In the midst of my thoughts about crystals, alchemy and witchcraft I was dealing with swarms of doubt not surrounded by my entirely fictitious concerns for the world of magic. This doubt was central to a recent loss in the family, and that I might have finally lost touch with a side of the family tethered to distant memories of my childhood that somehow made my childhood still feel rosy. Uncle Grady was very much my every summer for years. Now that he’s gone, few remain that are tied to that part of my past. And as that circle shrinks smaller and smaller with time, I wonder what’s really left for me all the way back at home. Am I better off so far away now? Is it horrible of me to even consider these things?

“Imagining that the show would feel like a bit much today, yeah?” was a message I received the next morning, before I was fully awake, from my friend Savannah. A few hours later I responded that I need it. A few moments later, I got messages about angry girls and their bands, and I convinced myself to get ready for the event later into the evening donned in a comfy sweater and cat-eye makeup with gold glitter on my eyelids. Something feisty, something glamorous, something perfect for the night ahead.

It started with a decision to stop for food before heading inside the dive bar where three bands would play. We got potato salad–somewhat of a Germanic influence. I tried the veggie burger, Savannah tried the BLT. The place was off of Ballard and known as the “People’s Pub.” It was just us, two people at a bar not talking, and a large group of women chatting over what looked like several mystery shots and grilled cheese sandwiches with tomato soup. They were laughing and chuckling and we were staring at our watches in anticipation for the time to grow closer. We finished our food and walked two doors down to the little hole-in-the-wall bar that stamped us with the image of a drunk penguin on our wrists for admittance to the backroom.

If you’ve ever been to the Masquerade in Atlanta, it might be easy to picture the stage-size of Purgatory. This Seattle bar’s stage wasn’t much bigger, but the room had no chairs or tables to hinder the ability to stand and enjoy. (Unlike the Atlanta venue where the recycled tables and chairs are shoved in that room with the side-stage that they stick bands not talented enough yet to perform in Heaven or Hell.) The opening act in this Seattle bar was a smaller band with three guys who sounded an awful lot like a garage band version of Krill or Johnny Hobo or something else I can’t quite place but I know I’ve heard before with less diversion from the guitar, bass and drum kit than the inspired–and trying to rock hard with lips pressed firmly against a microphone that had likely seen even more action earlier in the week. But right now it’s a Wednesday evening, and no one cares where that mic has been or where they’re going with hands balancing glasses of water and shots of whiskey to pass the time. And I had already consumed one whiskey sour by then–as had Savannah.

Next in line were the ones we had all appeared for: Powwers and Dilly Dally. Both of which are bands with female leads and feisty, raw lyrics and hardcore screams and pleads between verses. The music was reverberating off of the walls. At times it felt like you could feel the sound waves move through you same as if you were to lay face-up on a beach right at the tide and feel the water tickle its way up and down your legs and spine in a pattern that calmed and chilled you.

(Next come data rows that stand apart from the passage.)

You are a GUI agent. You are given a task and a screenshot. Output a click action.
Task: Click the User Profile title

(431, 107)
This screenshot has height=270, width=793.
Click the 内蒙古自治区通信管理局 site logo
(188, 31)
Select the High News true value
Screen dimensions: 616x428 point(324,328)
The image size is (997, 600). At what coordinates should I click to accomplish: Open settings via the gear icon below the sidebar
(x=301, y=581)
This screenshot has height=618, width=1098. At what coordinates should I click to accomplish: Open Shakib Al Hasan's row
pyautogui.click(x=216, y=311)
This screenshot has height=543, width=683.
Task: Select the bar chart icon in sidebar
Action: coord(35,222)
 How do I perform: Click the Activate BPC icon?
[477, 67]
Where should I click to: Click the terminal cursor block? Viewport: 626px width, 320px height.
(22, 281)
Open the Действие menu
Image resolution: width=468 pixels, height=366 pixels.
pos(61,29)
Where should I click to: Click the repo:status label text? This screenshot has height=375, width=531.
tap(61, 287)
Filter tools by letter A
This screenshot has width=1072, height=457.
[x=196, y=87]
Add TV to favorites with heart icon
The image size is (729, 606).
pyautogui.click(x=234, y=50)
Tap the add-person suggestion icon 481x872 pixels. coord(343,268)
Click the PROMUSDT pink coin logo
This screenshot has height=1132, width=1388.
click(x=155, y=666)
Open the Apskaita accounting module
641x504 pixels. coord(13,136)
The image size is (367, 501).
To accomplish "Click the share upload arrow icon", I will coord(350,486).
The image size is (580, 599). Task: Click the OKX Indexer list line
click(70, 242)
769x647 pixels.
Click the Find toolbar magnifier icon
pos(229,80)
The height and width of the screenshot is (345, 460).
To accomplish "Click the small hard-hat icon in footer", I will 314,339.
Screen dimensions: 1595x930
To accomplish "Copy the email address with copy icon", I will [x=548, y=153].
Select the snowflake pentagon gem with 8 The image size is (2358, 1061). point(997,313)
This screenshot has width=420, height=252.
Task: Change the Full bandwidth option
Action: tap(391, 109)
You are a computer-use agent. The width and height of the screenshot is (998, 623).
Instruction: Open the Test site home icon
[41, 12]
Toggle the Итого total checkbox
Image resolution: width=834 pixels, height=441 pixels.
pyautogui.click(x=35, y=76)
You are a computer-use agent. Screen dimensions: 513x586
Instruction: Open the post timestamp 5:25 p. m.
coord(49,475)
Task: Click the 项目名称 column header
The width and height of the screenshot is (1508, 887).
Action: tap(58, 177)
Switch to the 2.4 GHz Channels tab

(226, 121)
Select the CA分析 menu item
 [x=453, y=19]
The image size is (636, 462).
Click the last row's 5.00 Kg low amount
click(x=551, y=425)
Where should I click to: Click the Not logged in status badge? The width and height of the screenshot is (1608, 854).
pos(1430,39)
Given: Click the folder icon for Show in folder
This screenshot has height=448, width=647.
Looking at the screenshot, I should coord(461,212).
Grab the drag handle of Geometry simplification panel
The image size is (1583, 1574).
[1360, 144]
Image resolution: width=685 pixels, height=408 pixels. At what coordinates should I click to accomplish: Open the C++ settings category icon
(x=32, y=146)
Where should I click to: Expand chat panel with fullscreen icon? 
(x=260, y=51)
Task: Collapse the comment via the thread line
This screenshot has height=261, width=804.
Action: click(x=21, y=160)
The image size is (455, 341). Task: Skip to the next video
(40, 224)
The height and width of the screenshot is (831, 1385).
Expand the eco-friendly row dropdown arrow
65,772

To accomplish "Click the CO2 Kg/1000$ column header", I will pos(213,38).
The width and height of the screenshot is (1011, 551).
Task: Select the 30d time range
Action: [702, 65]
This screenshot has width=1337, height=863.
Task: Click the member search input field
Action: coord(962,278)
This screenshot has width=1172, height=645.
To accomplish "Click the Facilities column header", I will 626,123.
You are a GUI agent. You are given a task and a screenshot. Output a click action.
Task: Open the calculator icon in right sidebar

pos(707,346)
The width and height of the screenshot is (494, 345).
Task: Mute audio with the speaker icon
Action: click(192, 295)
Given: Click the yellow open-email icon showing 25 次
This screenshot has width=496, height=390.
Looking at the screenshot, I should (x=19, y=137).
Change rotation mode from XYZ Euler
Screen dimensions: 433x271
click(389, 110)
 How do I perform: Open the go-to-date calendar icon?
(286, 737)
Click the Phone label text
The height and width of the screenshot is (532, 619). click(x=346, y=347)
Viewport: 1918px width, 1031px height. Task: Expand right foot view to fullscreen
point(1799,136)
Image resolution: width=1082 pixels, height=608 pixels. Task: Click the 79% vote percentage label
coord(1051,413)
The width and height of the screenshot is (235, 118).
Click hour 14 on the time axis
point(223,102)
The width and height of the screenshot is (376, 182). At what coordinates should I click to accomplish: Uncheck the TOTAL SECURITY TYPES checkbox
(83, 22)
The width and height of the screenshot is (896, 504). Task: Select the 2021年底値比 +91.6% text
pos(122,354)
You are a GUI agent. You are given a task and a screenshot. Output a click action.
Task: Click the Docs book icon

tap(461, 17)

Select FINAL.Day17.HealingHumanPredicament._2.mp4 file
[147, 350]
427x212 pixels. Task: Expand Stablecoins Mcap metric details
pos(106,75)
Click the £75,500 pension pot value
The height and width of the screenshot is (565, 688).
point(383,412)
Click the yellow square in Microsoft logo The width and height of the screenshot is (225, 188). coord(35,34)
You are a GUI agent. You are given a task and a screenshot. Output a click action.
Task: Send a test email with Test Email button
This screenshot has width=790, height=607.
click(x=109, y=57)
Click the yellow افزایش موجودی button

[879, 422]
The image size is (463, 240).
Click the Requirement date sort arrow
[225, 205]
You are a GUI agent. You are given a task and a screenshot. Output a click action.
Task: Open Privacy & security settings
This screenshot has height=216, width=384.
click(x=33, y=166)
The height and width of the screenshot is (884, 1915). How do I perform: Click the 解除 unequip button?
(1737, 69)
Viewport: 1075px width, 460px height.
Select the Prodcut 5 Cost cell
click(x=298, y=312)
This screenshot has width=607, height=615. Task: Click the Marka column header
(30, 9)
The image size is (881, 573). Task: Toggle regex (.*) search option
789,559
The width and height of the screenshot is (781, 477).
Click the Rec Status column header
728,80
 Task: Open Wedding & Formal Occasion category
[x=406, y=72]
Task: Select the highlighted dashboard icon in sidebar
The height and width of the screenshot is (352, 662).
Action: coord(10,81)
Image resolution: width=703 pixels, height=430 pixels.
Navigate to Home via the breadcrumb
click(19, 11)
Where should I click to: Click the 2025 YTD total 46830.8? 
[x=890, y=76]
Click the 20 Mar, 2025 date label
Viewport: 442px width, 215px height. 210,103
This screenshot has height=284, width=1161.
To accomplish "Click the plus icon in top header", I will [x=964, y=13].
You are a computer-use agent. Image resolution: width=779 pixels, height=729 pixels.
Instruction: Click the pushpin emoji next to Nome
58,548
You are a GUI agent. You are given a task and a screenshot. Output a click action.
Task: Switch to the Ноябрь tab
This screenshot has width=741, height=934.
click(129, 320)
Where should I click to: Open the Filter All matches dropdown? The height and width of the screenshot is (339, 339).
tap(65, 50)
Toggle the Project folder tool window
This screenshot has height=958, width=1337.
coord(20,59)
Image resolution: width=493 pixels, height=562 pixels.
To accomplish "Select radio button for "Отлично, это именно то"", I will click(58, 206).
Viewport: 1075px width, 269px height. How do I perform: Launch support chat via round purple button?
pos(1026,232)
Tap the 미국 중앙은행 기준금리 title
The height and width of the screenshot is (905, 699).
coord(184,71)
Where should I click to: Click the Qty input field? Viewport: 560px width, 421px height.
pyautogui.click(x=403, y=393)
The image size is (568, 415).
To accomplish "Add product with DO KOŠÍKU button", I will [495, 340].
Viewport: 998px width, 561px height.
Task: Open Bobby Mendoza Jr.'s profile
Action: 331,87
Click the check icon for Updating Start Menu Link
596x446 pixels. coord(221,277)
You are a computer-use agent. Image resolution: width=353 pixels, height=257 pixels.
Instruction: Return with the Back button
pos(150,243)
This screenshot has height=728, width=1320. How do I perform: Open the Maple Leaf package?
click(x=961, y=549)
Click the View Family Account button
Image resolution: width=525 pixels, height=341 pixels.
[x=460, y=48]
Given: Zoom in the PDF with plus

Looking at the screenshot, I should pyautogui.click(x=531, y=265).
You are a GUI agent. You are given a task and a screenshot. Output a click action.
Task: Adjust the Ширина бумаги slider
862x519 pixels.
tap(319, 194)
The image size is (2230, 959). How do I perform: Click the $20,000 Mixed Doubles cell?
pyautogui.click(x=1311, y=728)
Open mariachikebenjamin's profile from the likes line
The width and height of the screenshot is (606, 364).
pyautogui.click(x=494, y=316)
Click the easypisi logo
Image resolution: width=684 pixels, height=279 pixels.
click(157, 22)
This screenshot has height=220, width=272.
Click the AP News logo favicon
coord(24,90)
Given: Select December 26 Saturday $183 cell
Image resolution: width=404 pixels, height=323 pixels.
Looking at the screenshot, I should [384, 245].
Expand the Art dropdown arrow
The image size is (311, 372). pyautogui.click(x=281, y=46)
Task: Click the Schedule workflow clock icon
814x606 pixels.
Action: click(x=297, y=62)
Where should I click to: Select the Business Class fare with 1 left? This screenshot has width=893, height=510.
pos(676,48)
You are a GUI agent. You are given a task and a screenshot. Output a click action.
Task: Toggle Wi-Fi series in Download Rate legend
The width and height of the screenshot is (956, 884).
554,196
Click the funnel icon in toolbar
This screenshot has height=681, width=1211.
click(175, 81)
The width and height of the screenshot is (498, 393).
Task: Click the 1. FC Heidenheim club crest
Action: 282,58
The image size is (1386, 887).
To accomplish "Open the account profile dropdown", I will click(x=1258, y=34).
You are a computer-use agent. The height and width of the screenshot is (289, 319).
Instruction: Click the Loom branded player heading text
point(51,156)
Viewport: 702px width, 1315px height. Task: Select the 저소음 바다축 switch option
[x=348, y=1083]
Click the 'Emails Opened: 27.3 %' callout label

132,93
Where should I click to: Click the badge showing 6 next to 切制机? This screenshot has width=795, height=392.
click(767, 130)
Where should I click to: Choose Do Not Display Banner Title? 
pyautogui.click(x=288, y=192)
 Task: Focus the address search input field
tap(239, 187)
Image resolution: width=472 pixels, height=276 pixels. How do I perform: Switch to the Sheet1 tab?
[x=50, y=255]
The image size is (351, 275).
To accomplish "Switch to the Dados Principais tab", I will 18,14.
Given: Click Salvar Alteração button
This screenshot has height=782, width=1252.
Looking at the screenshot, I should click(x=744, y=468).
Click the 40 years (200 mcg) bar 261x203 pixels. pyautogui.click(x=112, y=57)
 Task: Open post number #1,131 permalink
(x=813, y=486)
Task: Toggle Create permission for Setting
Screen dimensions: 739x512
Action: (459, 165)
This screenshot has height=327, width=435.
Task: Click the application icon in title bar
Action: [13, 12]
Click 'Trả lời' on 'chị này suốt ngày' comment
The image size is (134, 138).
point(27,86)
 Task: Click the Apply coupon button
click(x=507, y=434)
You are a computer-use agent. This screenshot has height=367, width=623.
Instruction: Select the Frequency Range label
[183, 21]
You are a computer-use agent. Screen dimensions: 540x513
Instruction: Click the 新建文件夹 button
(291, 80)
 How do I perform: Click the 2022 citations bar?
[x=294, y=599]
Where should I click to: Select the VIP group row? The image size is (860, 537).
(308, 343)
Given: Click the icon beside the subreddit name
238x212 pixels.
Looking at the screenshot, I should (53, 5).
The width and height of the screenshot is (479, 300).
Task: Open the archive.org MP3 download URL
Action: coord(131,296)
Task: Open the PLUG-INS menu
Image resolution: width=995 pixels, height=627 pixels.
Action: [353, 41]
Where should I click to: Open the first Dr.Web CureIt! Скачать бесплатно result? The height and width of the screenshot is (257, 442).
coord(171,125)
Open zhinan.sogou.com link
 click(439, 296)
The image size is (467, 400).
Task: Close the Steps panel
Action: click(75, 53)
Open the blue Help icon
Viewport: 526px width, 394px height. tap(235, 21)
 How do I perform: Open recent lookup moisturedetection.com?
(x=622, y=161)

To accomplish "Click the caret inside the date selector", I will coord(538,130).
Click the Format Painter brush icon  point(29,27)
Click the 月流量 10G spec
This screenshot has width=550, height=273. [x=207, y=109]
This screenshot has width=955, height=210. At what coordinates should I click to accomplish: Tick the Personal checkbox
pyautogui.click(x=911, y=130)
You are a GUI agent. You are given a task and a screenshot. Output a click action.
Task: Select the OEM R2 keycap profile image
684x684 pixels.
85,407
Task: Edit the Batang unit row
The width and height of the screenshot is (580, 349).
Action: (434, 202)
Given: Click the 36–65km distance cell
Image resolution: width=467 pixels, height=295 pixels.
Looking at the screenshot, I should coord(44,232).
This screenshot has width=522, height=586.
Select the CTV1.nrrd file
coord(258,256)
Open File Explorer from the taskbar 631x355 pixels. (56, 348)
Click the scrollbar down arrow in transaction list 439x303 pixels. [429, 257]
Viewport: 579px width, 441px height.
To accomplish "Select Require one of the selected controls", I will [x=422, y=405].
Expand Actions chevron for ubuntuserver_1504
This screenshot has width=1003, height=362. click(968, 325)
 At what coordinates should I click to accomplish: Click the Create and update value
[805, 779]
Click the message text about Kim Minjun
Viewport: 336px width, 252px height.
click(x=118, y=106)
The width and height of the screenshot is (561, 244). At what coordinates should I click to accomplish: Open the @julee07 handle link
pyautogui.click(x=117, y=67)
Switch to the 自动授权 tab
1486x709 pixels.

Savannah would disappear some throughout the night–sometimes with a fireball shot, sometimes with a new whiskey sour, sometimes with just more water and a beer. When her hands were free, she would grab mine and intertwine our fingers as she arrhythmical-y danced along. My dancing would gradually increase as the night and alcohol progressed from rhythmic (because I’m not tone deaf or rhythmically-challenged like her) head-bobbing to more swaying and moving like a puppet on loose strings. We weren’t alone.

We both felt the buzz without the pain, and I remember feeling like an angry female listening to angry (and sometimes more angsty) females with my gold glitter eye-shadow and hurling a fireball or two with ease. I remember feeling stronger and less like I was brooding in an apartment upset about a lot of things that I couldn’t control like family obligation, negligence and death. I remember thanking God to be there, to feel something else, and to feel like I was out and whole again.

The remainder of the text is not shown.